Even at 9 months pregnant, partially submerged in my tub, I snorted at a page in my Montessori Baby Book that encouraged me to ask my baby for permission to pick her up:
Babies are touched a lot by their caregivers. We touch them when we feed them, change them, and hold them. This provides many opportunities to show the baby respect. We can start by asking permission before handling our baby… We might say, “Hello, baby, may I pick you up?” … If they frown, look away, or just shrink back we can say, “No worries, maybe next time.”
I tried to keep an open mind and assumed that the author was encouraging parents to do this to get them in a certain mindset for when they’re babies become toddlers but as I kept reading, the book was very clear: You should show your baby some respect NOW, you animal.
So now I’m 15 months into being a mom and having a baby and let me tell you this: BABIES ARE FUCKING MINDBLOWING. HAVE YOU MET A BABY?? JESUS CHRIST!! BABIES!!! WHO KNEW?? NOT ME!!!!!
It feels like two days ago my daughter couldn’t control her neck and now she’s greeting the dog every morning, “Hi, doggie!” It’s astounding and it’s not just the remarkable language acquisition or the fact that her brain is growing like a million neurons a minute, it’s the whole BABY VIBE that thrills me.
There is something so poetic and ancient in her gestures.
She knits her brow like Cicero moments before addressing the Roman forum. Thousands of years of Western art has failed to capture the way her hands rest in the air, so lightly, that even gravity has no hold on them. Sometimes she sighs melodically and it’s clear to me that this is the origin of music. In her moments of anguish, it’s like witnessing a shipwreck, a world of wood shattering. Her gaze is beyond time, beyond a calendar, she sees and understands elements of this world that we will never know.

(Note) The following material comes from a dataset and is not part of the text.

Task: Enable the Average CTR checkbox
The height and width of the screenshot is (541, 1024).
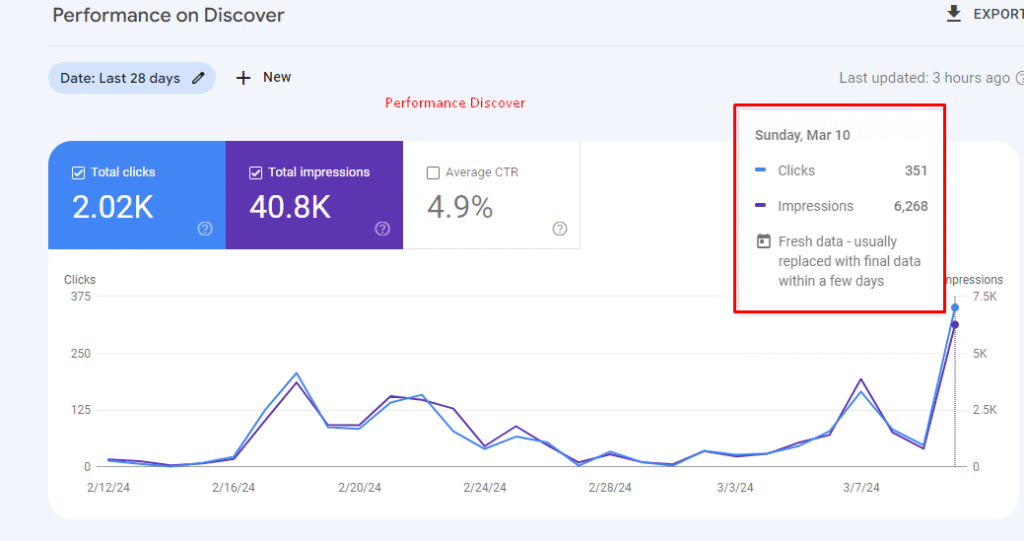Action: 433,173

Nothing in our garbage culture prepares you for the reverence you owe your baby. Even those well intentioned Montessori books couldn’t fathom the intellectual and emotional colossus that is your infant. Our culture obscures the true wisdom of babies behind a gauze of dull sentimentality or with outright disdain.

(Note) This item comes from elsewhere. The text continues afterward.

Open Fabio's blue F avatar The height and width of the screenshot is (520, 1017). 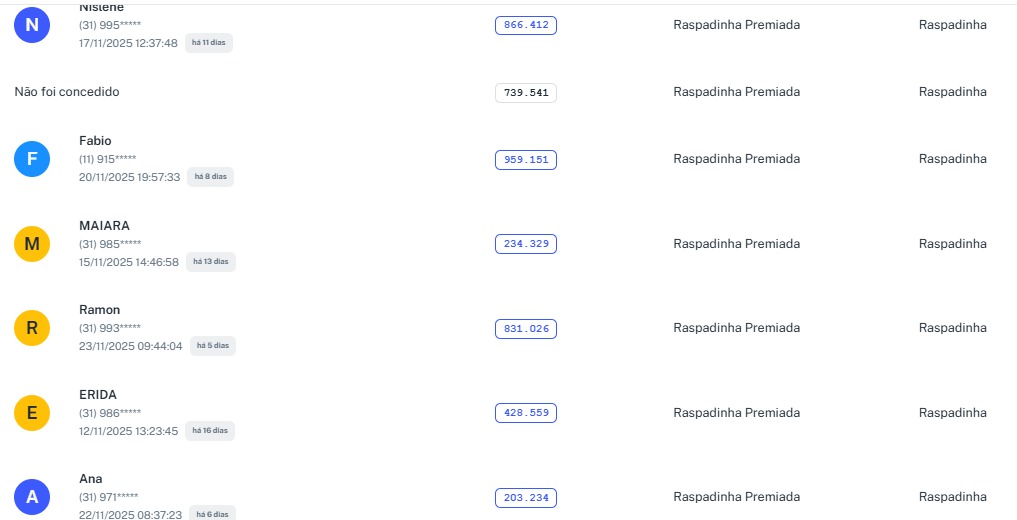(32, 159)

At no point in a human’s life do they observe, decipher, adapt, and conquer so much as a baby. And what do they ask from us? To give them food from our bodies, to press our warmth next to them when they sleep. To allow them the dignity to grow in their own time. And what does this culture say in response? That the babies are ‘needy’ or ‘manipulative’ or that they aren’t doing enough.
My only instinctual notion of my baby’s majestic life force— and I don’t mean majestic like an eagle flapping, I mean majestic like a volcano hurling demonic fire into a riotous ocean to FORGE NEW EARTH — was when I thought about decorating our nursery. I’d browse Pinterest with it’s googly-eyed elephant wall paper, plushy swans, and rainbow garlands and it all felt so juvenile. So treacly and … stupid? Not befitting of the mysterious, pulsating godball that was about to reorganize our entire universe.
Now there are moments where I’m so struck by the beauty in my daughter’s rushing footfalls or in her strange cosmic gaze that I feel afraid.
“Beauty is terror,” Donna Tarts writes in her novel, The Secret History. “These are powerful mysteries. The bellowing of bulls. Springs of honey bubbling from the ground. If we are strong enough in our souls we can rip away the veil and look that naked, terrible beauty right in the face; let God consume us, devour us, unstring our bones. Then spit us out reborn.”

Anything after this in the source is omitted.